Theoretical and Applied Linguistics, Robinson College

PhD thesis: Extracting Insights into Social Sciences by Combining Natural Language Processing with Causal Inference

Research interests:
1. Lexical and Knowledge Acquisition
2. Deep Learning for NLP
3. Causal Inference
4. Explainable AI

Machine Learning (ML), along with Explainable AI, possess the ability to discover knowledge from natural language: explaining the predictions of a text classifier provides insights into a data-generating process. Still, interpreting the explanations of classifiers causally is unwarranted since, in general, ML models detect correlations. Nevertheless, in recent years there has been a growing interest in enabling ML and even Natural Language Processing (NLP) to adjust for Causal Inference. My PhD focuses on implementing a framework that reconciles Natural Language Processing with Explainable AI and Causal Inference. The overarching objective is to utilise this framework to extract knowledge about various social science domains and, ultimately, garner an understanding of the underlying human behaviour.

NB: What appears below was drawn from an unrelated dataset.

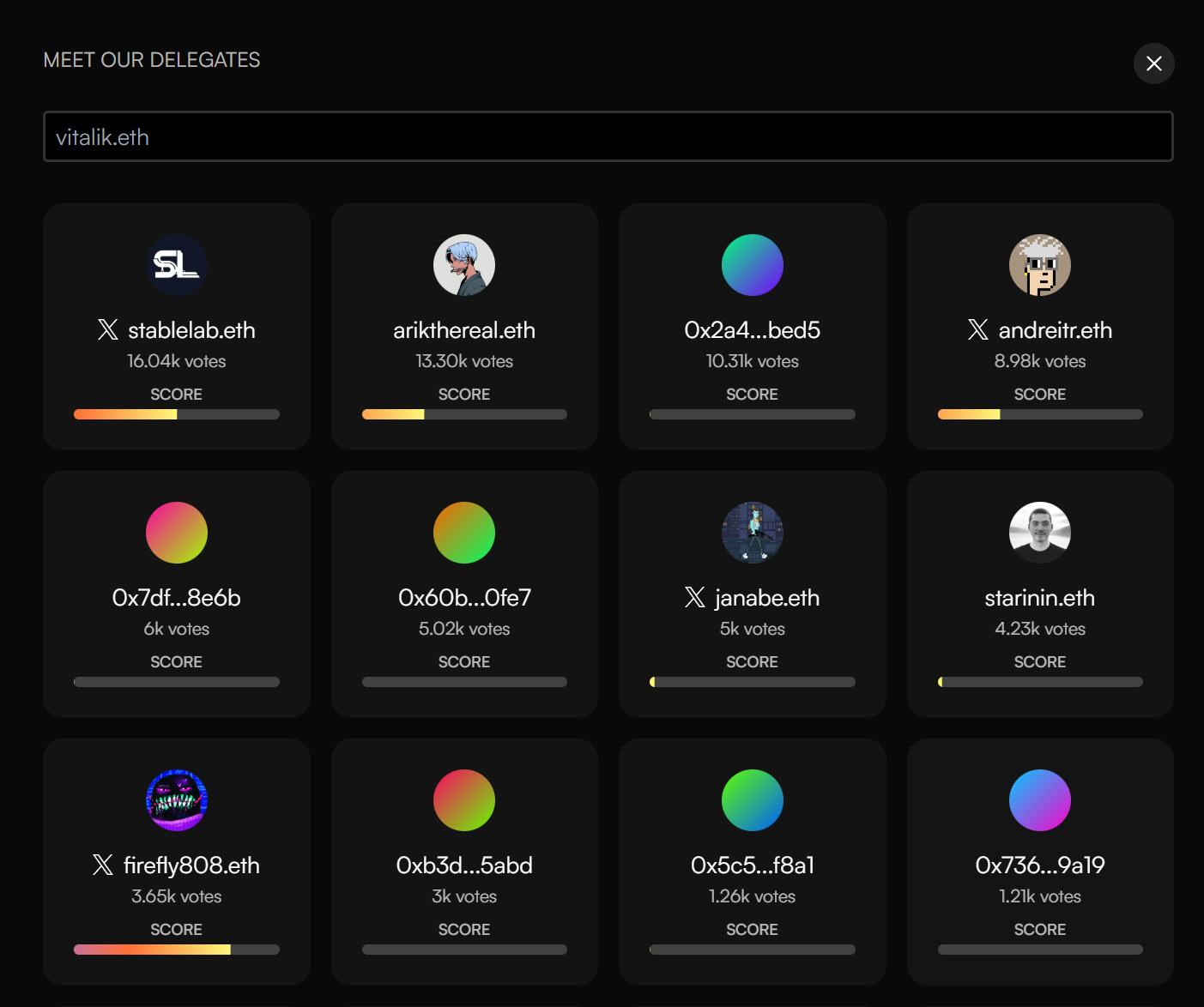Viewport: 1204px width, 1007px height.
Task: Select the 0x2a4...bed5 delegate name
Action: (752, 330)
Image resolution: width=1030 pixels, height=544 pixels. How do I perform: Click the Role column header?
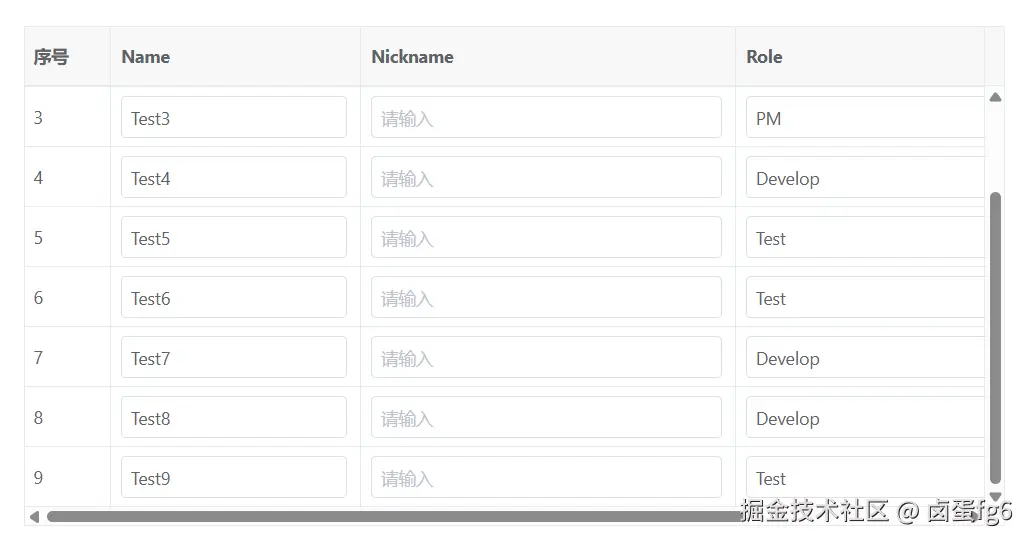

Who or what inspired you to pursue your research interests?

During my undergraduate degree in Electrical and Computer Engineering, I became fascinated with computer science. Recognising Machine Learning as essential knowledge for a Computer Scientist, I decided to pursue the MSc Advanced Computing degree in Imperial College London, where, as part of my master thesis, I got to work with NLP and Explainable AI. Since then, I have discovered that carrying out research in the field of NLP is my ideal career path.